## Work required
Copy each line of the records below, from the first through the one that contains "Select the S size row label", exactly as written.

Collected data
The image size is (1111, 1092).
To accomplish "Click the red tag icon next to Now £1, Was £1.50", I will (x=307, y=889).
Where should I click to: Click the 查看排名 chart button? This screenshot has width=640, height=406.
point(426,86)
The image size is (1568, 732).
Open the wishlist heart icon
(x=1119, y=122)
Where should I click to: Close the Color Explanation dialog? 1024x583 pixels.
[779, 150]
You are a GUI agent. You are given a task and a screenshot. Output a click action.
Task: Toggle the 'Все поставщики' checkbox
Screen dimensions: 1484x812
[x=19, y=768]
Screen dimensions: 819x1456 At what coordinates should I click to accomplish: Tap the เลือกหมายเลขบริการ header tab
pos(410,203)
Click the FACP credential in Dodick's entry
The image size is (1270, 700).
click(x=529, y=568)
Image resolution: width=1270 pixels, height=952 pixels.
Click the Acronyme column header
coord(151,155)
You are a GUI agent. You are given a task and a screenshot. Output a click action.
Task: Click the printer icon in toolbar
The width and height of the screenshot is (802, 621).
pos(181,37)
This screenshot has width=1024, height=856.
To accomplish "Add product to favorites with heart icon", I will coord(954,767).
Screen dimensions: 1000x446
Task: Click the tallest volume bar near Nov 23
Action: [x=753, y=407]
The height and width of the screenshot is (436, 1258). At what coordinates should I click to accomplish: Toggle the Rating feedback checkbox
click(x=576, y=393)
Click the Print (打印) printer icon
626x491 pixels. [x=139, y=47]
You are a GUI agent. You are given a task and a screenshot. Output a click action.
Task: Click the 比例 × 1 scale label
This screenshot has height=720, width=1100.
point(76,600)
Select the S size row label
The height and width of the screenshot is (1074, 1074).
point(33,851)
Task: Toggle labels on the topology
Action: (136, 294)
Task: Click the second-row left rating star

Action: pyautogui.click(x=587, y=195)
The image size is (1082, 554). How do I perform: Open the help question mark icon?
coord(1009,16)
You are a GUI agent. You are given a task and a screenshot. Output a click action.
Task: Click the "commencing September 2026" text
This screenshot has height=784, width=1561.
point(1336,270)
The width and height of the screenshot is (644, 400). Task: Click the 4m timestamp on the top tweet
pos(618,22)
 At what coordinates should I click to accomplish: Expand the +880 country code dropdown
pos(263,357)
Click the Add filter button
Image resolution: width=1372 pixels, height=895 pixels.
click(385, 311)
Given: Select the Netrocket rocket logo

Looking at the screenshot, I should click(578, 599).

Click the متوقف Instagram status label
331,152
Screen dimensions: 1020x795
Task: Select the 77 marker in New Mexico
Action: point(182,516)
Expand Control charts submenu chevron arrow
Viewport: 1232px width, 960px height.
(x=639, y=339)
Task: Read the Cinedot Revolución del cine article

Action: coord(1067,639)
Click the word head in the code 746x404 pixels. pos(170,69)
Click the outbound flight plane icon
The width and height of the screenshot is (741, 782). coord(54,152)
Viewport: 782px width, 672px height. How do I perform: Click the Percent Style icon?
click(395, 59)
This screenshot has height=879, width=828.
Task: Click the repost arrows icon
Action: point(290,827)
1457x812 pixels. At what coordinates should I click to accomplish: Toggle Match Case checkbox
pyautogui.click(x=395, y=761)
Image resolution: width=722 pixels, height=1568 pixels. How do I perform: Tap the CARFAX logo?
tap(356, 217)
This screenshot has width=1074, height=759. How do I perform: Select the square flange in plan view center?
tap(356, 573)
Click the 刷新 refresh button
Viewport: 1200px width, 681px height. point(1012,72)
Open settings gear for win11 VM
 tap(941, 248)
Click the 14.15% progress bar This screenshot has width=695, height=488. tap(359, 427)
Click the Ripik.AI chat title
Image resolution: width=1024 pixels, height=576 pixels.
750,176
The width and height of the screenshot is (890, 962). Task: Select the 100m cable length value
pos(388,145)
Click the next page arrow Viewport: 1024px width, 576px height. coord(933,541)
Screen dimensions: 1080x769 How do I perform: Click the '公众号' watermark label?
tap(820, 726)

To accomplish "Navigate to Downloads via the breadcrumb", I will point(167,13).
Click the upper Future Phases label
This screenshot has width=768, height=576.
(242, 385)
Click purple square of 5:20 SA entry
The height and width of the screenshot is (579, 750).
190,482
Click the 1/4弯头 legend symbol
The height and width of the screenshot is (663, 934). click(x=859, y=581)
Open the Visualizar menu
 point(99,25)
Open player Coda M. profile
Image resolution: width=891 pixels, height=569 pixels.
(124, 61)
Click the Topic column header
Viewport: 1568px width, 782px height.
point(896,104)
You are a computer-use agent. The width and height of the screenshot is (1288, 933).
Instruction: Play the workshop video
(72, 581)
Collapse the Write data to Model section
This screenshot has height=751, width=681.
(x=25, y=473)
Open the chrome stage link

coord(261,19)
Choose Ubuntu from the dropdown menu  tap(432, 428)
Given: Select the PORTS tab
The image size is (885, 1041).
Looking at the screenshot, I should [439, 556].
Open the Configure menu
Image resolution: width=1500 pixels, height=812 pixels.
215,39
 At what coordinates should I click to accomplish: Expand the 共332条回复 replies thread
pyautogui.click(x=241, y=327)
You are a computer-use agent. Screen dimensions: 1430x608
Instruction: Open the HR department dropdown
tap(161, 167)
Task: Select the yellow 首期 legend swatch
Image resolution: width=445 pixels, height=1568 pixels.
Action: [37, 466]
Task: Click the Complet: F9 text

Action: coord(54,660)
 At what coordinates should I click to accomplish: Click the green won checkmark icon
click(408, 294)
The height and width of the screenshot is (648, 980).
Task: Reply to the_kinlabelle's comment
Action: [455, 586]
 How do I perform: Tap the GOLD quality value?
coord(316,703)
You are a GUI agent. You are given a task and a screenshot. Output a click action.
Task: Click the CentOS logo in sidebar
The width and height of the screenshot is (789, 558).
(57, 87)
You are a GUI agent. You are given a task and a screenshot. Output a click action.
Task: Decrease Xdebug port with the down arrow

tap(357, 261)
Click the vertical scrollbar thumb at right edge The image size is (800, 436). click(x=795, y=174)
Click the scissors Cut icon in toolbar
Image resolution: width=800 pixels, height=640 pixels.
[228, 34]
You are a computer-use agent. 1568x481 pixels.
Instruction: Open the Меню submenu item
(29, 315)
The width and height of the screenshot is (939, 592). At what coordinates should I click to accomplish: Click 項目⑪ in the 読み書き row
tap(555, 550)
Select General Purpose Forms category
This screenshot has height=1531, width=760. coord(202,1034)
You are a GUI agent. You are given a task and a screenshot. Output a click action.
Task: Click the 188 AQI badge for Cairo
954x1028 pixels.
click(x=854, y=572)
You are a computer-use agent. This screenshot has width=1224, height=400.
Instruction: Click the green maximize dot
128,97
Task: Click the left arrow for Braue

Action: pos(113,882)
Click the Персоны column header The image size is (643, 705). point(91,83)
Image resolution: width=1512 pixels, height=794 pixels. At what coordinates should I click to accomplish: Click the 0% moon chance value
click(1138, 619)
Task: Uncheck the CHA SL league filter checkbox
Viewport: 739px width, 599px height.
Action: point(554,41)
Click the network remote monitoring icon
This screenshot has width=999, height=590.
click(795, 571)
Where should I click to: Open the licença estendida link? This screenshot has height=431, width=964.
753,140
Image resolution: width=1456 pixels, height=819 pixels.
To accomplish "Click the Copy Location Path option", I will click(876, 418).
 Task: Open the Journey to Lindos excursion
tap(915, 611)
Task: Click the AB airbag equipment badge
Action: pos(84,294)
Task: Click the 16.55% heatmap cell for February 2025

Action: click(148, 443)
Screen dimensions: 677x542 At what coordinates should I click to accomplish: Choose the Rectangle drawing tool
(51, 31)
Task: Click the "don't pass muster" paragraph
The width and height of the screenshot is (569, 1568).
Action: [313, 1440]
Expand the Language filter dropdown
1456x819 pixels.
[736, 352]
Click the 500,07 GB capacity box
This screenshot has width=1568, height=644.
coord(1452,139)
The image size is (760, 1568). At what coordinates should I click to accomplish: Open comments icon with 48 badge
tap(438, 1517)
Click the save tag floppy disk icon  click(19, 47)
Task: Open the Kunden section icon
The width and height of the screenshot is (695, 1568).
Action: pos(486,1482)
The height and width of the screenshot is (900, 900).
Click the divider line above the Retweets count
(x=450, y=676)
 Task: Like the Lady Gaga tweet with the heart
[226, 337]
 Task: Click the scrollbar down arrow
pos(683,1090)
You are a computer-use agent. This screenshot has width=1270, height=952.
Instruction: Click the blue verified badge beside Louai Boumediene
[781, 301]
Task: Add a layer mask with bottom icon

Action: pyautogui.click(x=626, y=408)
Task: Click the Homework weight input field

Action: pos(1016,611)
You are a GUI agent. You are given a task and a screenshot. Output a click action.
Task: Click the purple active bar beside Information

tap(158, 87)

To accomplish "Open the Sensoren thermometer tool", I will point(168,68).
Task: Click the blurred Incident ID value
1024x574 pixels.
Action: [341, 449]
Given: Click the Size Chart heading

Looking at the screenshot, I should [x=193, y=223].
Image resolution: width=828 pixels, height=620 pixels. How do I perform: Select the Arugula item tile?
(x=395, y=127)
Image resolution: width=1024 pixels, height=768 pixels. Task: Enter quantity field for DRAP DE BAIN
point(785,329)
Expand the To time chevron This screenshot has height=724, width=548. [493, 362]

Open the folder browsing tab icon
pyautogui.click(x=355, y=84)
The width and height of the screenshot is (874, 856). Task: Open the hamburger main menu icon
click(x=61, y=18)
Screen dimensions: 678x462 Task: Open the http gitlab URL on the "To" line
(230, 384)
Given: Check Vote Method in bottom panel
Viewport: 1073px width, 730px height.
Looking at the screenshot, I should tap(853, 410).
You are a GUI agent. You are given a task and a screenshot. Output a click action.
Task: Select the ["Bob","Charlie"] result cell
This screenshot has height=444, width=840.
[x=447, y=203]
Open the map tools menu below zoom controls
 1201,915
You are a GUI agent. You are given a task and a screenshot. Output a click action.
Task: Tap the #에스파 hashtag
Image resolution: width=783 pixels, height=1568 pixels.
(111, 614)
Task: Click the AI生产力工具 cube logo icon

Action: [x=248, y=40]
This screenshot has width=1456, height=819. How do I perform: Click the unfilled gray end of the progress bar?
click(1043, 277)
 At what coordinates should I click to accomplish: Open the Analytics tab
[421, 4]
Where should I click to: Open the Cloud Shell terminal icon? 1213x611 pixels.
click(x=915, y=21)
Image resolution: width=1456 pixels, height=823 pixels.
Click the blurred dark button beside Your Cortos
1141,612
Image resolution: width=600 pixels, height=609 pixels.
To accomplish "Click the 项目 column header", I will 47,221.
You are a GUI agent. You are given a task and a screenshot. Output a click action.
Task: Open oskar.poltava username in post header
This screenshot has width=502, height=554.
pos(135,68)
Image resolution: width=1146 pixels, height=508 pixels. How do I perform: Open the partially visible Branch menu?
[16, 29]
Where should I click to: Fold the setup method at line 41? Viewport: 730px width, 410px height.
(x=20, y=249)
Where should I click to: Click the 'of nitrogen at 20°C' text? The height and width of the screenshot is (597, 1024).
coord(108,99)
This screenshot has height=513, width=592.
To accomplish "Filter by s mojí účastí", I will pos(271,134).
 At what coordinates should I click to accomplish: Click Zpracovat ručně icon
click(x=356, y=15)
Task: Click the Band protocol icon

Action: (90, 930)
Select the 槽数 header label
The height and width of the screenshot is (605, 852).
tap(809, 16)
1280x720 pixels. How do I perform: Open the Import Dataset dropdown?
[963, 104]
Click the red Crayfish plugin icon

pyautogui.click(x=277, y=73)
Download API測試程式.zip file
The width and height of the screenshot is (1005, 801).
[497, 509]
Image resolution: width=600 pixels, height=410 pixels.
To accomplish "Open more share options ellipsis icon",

## Final answer
The image size is (1111, 1092).
To accomplish "Click the red tag icon next to Now £1, Was £1.50", I will (x=307, y=889).
Where should I click to: Click the 查看排名 chart button? This screenshot has width=640, height=406.
point(426,86)
The image size is (1568, 732).
Open the wishlist heart icon
(x=1119, y=122)
Where should I click to: Close the Color Explanation dialog? 1024x583 pixels.
[779, 150]
You are a GUI agent. You are given a task and a screenshot. Output a click action.
Task: Toggle the 'Все поставщики' checkbox
Screen dimensions: 1484x812
[x=19, y=768]
Screen dimensions: 819x1456 At what coordinates should I click to accomplish: Tap the เลือกหมายเลขบริการ header tab
pos(410,203)
Click the FACP credential in Dodick's entry
The image size is (1270, 700).
click(x=529, y=568)
Image resolution: width=1270 pixels, height=952 pixels.
Click the Acronyme column header
coord(151,155)
You are a GUI agent. You are given a task and a screenshot. Output a click action.
Task: Click the printer icon in toolbar
The width and height of the screenshot is (802, 621).
pos(181,37)
This screenshot has width=1024, height=856.
To accomplish "Add product to favorites with heart icon", I will coord(954,767).
Screen dimensions: 1000x446
Task: Click the tallest volume bar near Nov 23
Action: [x=753, y=407]
The height and width of the screenshot is (436, 1258). At what coordinates should I click to accomplish: Toggle the Rating feedback checkbox
click(x=576, y=393)
Click the Print (打印) printer icon
626x491 pixels. [x=139, y=47]
You are a GUI agent. You are given a task and a screenshot. Output a click action.
Task: Click the 比例 × 1 scale label
This screenshot has height=720, width=1100.
point(76,600)
Select the S size row label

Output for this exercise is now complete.